The role of stats, when used properly, is to provide an unbiased look at a player. Over time, we all become subject to our own prejudices, and thus we can reach conclusions that do not conform with reality. This is how the Lombos become Lombos. We decide something then form our opinions around that decision. We reinforce when we really should be questioning, constantly poking at our conclusion to make sure it's solid from all sides. The numbers can help you do that but only if you use them the right way.
One of the common refrains heard over the past couple years and especially this season is that Strasburg is a "hothouse flower". We've seen him break down after errors. We've heard him complain about mound conditions, about weather. He wilts. He collapses under pressure.
Ok that's the conclusion. But we got there the same way we've gotten to many places before, our own raw observation backed up by feelings and conjecture. What do the numbers say, or more precicsely what numbers would you like to look at to prove that there is an issue? Decide that first - see if the argument holds up.
If he wilts under pressure surely he'd collapse with runners in scoring position or in low-scoring games or in tight pressure situations late in games? Do we see that? Do we see a significantly worse performance post errors or do we not? Is this consistent over years or just this year? If we do see an issue, are we sure it's because of what we think or could it perhaps be about something else?

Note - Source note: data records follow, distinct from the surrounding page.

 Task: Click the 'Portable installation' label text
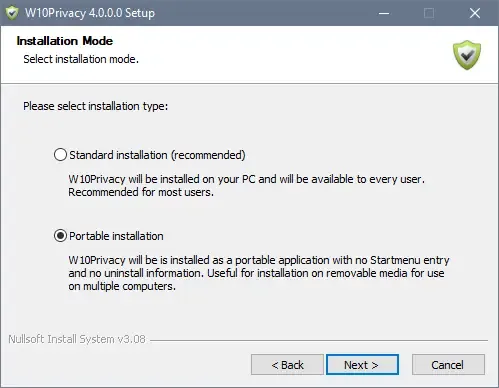pos(116,236)
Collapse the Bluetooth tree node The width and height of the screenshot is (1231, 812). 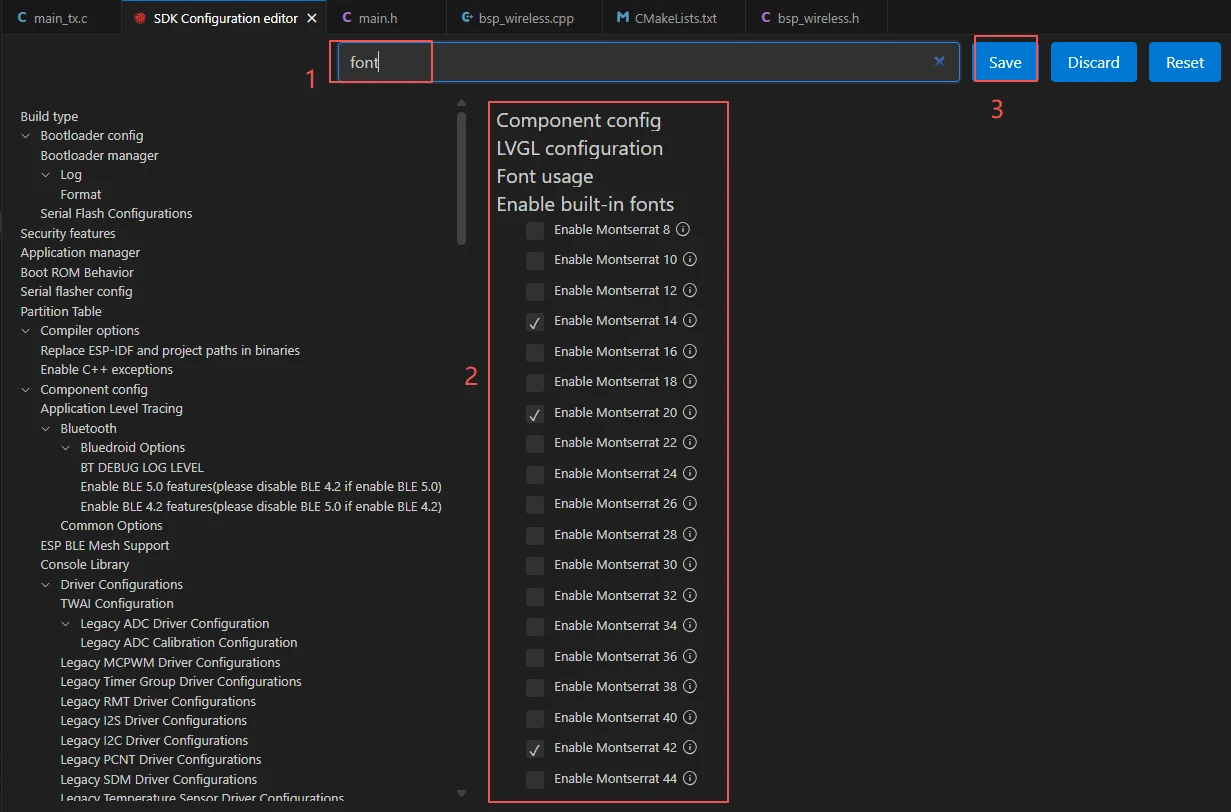coord(46,429)
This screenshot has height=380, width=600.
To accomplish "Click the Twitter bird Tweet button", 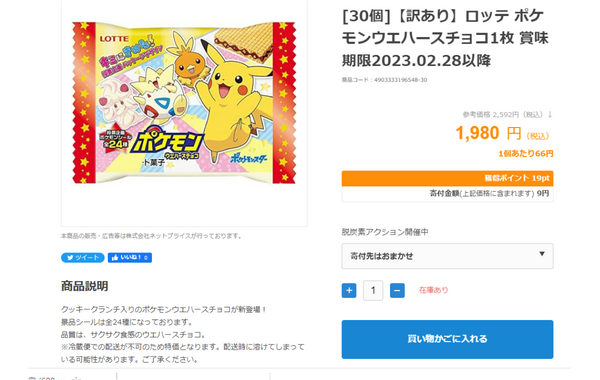I will [83, 258].
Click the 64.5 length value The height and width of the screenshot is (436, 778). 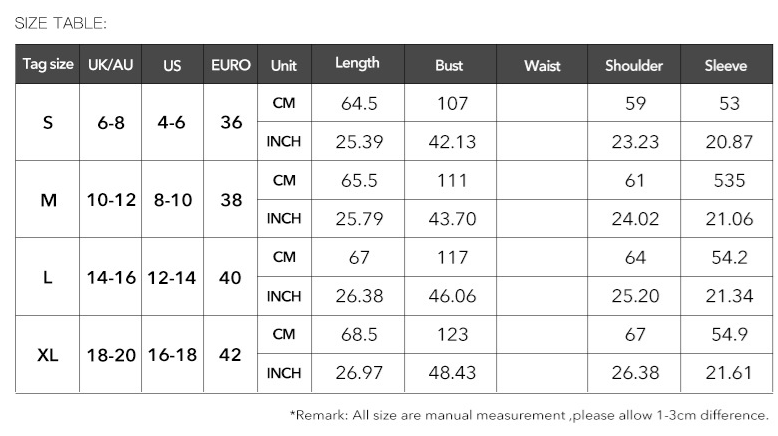click(358, 103)

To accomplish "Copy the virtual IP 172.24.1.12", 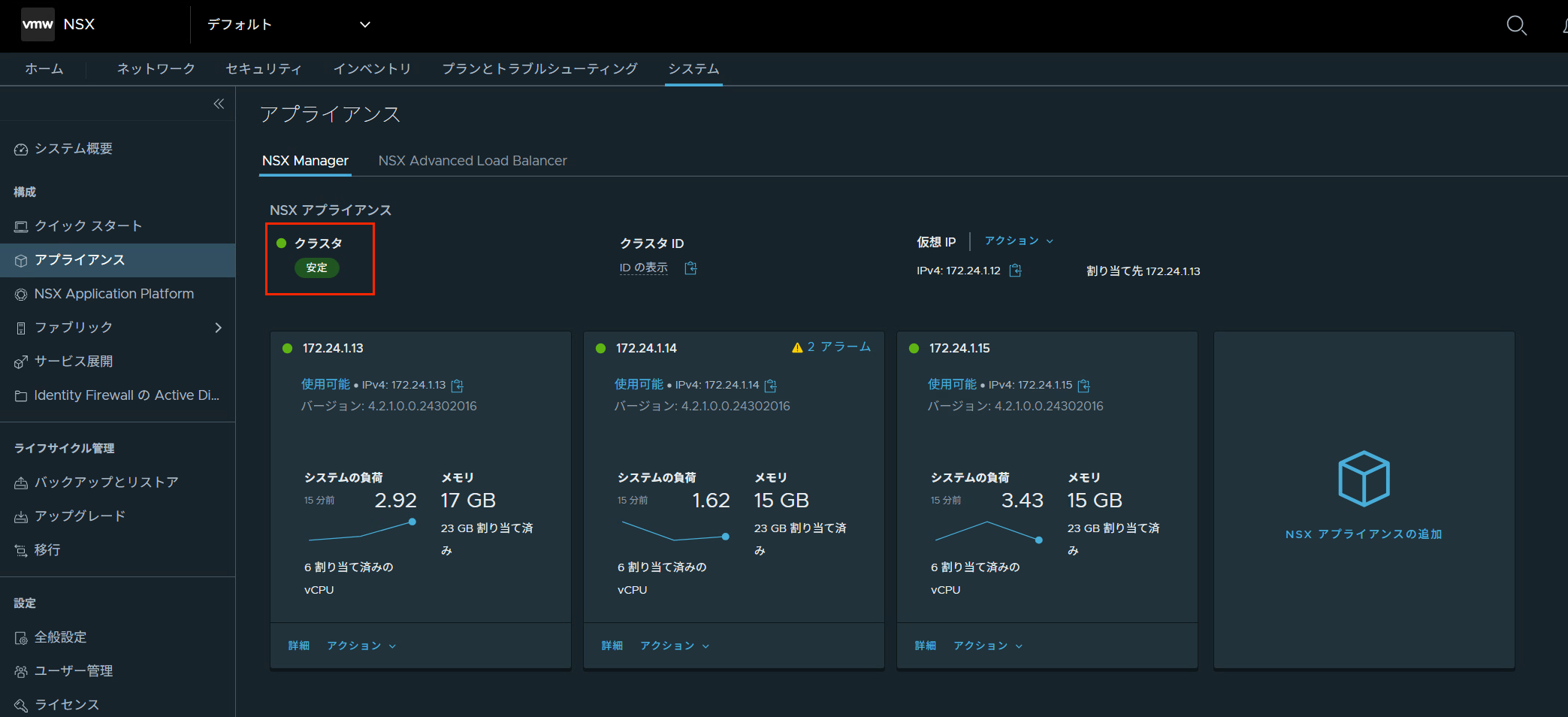I will click(x=1015, y=271).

The latter question - one of confounding - is important. One of the current questions about Strasburg is why is he pitching worse away than at home. The numbers bear this out - looking at raw stats (2.41 ERA home, 5.25 away - corresponding fancy stats agree) or looking at patterns. (sort by game score and see the home and away games segregate). But is there something else afoot? Well yes, if you note Strasburg has pitched terribly with Sandy Leon as his catcher. Sandy Leon was catching for his two worst performances, both away games. This doesn't resolve the home/away question but it moderates it. Make Sandy Leon the issue and if you pull him out of the equation and the home away splits are closer; 2.50 to 4.09. The closer you get to even the more it becomes about random variation. This would make sense for a pitcher who's previous home/road splits show a very normal, very slight preference to home instead of a major issue.
This doesn't mean SOLVED! but it means what we were taking as a given requires a closer look. Frankly I do think the gap in the ERA and the segregation when you look at performance indicates something.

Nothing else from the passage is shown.